Work to complete -
Recast the material from the line with "Task: Click the leftmost" up to and including the line with "Open the Sequence" as a JSON list of strings, one string per line, leaving out any blank lines.

Data extract -
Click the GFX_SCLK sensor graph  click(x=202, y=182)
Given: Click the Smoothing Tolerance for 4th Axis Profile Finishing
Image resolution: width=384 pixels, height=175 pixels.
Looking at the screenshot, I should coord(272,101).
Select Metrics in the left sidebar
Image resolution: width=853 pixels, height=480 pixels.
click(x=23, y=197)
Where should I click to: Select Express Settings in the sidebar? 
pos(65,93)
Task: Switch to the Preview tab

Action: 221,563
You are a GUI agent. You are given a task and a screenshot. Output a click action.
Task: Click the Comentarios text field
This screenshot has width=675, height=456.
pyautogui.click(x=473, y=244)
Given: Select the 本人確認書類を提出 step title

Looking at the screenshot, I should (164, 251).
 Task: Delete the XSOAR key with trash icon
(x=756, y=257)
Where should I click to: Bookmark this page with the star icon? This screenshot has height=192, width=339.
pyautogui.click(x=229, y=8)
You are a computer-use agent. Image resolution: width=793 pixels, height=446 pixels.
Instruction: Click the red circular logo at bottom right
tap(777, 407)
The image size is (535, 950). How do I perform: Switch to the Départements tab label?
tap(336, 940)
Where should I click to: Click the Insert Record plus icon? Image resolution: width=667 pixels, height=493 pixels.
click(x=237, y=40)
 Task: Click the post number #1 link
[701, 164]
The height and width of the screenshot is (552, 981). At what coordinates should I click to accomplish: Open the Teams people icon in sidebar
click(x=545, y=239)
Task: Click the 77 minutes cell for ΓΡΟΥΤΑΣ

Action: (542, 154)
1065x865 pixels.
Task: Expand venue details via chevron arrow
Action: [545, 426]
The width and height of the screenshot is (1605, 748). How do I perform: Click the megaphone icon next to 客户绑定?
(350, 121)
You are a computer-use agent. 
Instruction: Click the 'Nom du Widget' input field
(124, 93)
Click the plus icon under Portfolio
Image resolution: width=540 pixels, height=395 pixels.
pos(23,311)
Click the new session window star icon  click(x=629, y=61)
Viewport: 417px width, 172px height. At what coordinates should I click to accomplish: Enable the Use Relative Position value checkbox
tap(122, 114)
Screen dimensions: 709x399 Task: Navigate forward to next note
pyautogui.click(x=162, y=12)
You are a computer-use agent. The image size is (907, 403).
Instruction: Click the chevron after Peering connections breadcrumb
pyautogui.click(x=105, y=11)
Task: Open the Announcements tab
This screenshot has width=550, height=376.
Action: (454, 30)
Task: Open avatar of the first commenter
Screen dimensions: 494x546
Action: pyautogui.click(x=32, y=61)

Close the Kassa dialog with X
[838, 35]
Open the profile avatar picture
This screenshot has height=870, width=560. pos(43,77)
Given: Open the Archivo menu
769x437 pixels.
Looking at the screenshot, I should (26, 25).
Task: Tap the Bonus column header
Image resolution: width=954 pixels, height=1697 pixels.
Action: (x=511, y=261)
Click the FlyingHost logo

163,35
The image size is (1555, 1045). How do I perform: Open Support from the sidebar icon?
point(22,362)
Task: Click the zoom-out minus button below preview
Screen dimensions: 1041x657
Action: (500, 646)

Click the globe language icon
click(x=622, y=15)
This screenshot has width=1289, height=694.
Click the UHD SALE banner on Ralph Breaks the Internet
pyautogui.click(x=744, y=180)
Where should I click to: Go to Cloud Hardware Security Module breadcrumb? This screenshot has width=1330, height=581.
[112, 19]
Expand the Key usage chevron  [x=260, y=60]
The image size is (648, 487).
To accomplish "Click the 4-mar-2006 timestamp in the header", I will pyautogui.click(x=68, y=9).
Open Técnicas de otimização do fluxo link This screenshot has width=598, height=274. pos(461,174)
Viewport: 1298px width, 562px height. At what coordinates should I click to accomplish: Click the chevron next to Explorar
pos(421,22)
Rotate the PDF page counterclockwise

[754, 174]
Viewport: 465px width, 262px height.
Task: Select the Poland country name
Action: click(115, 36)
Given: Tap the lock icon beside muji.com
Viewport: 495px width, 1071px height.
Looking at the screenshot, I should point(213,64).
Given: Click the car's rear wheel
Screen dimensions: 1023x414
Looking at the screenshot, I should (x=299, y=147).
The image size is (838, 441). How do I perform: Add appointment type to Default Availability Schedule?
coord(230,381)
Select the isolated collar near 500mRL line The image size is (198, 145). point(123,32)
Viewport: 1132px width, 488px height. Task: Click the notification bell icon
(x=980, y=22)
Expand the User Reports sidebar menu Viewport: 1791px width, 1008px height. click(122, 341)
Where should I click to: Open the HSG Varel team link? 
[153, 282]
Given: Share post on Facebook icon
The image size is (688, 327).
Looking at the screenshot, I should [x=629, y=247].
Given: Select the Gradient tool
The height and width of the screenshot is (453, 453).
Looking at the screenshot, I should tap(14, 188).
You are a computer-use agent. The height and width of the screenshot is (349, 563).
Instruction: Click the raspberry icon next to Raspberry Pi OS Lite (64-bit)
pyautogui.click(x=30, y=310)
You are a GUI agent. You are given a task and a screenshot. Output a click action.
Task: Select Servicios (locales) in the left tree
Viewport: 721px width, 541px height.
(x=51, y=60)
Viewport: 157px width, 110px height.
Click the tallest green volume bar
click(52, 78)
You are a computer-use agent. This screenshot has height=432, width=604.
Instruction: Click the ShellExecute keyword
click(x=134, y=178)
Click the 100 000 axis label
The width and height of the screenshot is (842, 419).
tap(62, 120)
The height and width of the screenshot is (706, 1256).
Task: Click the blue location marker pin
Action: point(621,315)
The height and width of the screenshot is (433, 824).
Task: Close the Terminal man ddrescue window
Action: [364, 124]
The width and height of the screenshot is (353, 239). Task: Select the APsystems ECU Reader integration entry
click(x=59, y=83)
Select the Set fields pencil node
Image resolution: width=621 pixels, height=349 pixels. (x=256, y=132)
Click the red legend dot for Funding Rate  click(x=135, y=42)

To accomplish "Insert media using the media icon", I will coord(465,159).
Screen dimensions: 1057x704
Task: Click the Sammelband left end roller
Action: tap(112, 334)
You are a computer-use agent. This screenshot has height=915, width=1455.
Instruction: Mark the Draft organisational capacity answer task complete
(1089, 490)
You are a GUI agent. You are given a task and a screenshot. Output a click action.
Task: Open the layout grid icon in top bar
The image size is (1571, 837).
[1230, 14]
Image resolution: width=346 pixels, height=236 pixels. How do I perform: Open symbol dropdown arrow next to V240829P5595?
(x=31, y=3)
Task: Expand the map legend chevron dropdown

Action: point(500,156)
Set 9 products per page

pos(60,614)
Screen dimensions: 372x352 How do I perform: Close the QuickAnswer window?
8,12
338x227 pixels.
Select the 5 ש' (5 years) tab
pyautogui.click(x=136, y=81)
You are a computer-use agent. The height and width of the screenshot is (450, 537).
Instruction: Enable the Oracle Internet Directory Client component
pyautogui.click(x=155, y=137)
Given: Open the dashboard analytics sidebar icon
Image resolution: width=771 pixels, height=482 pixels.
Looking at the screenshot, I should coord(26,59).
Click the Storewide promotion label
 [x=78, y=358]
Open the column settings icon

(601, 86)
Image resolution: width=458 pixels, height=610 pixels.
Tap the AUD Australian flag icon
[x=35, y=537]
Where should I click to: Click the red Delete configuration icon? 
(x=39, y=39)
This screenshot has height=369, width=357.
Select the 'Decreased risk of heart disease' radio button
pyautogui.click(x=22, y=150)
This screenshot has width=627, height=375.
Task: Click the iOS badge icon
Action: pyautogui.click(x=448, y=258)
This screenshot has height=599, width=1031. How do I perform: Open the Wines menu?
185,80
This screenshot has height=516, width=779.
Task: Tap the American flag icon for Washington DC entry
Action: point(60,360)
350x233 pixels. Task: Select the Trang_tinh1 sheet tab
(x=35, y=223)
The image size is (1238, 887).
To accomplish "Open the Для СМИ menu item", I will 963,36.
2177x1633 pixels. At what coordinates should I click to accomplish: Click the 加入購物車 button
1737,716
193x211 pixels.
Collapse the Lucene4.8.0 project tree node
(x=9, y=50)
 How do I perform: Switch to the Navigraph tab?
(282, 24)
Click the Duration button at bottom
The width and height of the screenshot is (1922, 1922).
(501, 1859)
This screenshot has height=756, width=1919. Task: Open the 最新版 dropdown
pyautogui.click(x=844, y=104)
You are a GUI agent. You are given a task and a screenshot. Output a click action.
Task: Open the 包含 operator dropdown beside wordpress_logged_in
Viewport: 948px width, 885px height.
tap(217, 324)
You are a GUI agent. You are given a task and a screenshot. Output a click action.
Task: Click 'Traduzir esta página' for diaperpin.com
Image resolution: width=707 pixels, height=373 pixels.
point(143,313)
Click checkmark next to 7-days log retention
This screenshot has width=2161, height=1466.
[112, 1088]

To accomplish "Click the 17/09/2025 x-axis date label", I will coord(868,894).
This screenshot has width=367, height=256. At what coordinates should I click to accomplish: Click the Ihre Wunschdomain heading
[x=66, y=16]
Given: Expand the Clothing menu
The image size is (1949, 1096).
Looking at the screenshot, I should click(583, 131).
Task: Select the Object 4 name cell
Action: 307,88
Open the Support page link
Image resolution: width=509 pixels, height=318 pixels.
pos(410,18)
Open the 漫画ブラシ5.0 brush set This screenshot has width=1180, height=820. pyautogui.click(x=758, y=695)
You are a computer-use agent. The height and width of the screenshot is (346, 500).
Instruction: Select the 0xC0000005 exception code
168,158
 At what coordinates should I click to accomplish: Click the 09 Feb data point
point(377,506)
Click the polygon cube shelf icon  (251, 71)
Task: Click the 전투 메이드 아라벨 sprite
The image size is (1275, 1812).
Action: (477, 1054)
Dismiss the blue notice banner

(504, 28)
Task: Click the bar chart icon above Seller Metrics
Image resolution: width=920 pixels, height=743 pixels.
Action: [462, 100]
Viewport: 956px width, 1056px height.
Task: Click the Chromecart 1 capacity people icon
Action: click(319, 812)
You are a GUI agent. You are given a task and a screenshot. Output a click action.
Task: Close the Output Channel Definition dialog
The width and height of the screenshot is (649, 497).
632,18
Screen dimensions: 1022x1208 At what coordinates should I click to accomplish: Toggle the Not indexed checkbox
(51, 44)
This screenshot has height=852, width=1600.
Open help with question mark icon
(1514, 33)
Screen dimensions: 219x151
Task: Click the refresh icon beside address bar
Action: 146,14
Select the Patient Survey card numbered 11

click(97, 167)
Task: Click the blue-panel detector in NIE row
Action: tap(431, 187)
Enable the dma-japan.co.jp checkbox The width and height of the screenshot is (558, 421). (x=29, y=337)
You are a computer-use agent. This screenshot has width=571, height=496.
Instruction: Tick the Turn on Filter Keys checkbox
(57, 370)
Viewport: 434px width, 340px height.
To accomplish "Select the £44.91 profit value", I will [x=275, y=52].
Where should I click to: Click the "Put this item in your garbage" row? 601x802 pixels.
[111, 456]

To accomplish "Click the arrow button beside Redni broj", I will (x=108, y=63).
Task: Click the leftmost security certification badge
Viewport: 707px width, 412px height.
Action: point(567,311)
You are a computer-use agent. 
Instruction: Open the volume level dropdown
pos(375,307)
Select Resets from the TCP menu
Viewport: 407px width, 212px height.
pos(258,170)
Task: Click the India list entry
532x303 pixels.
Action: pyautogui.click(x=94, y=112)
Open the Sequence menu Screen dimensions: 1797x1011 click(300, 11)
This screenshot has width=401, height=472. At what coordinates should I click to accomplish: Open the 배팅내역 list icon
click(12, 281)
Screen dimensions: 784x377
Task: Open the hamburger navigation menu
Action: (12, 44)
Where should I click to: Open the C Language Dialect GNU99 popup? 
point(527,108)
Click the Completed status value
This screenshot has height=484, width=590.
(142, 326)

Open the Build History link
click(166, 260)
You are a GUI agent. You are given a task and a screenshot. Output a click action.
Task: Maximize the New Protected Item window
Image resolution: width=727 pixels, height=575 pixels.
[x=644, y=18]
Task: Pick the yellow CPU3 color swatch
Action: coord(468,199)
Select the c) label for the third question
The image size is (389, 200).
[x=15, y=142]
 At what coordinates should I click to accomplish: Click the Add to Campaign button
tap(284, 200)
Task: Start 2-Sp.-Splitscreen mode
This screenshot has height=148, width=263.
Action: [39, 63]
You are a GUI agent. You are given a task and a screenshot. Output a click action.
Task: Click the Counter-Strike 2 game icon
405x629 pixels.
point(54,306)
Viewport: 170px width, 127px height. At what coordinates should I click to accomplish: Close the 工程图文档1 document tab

Reply -
[
  "Task: Click the leftmost security certification badge",
  "Viewport: 707px width, 412px height.",
  "Action: point(567,311)",
  "You are a computer-use agent. ",
  "Instruction: Open the volume level dropdown",
  "pos(375,307)",
  "Select Resets from the TCP menu",
  "Viewport: 407px width, 212px height.",
  "pos(258,170)",
  "Task: Click the India list entry",
  "532x303 pixels.",
  "Action: pyautogui.click(x=94, y=112)",
  "Open the Sequence menu Screen dimensions: 1797x1011 click(300, 11)"
]